"Joe, you are being irrational. Your fiancée is five months pregnant and all alone in the house. I don't know why none of you wanted to hear her out but I flew my ass down here to speak to her. I did more listening than speaking because she is hurting, Amerie wanted a break from life and everybody has just disappeared out of her life." Galina sighs deeply. "If you don't come back to her now, you won't have a home to come back to. She was an independent woman before she met you, never forget that."

---

Galina left not long after to meet up with a few friends and I started getting ready for night ahead. My mom wanted to meet for dinner and I love spending time with her so I agreed.

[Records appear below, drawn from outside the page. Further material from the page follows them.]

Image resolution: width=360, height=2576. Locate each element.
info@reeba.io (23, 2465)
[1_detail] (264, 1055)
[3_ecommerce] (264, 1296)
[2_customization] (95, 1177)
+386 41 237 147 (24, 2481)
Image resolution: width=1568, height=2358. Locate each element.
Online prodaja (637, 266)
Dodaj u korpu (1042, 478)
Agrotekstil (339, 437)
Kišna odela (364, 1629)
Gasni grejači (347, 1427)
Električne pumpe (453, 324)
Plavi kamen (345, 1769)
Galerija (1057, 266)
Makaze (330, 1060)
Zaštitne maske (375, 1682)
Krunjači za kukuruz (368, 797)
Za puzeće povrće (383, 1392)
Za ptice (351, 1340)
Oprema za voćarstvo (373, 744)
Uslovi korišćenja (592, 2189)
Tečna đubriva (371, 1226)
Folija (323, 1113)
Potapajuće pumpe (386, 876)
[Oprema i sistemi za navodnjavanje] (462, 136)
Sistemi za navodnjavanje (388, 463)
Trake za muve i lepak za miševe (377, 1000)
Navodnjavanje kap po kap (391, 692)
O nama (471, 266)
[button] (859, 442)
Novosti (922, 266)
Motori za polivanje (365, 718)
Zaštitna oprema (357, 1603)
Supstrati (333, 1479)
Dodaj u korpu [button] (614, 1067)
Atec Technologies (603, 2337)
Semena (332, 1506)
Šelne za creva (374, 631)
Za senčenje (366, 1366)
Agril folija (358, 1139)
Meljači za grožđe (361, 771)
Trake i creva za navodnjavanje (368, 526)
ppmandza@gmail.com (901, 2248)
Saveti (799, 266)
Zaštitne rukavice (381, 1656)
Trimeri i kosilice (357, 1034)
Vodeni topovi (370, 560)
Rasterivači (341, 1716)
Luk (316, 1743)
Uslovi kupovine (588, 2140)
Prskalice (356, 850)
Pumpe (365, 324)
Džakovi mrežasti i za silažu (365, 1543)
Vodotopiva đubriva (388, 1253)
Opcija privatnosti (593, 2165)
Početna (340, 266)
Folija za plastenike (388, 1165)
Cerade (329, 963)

Once I pull up at the restaurant, I have a member of staff lead me in through the back since I am still keeping my pregnancy a secret. I get myself seated in a private section and thankfully there is nobody around so I can just breathe.

"Amerie." My eyes widen at the sound of Joe's voice. I almost break down as I feel the pressure of his hand on my shoulder, instinctively my hand goes over his and I squeeze it. 

"Joe." My voice comes out strangled and I drop my head as my body begins to shake. I'm doing everything in my power to fight back the tears but I'm pregnant and these hormones have me acting out of character.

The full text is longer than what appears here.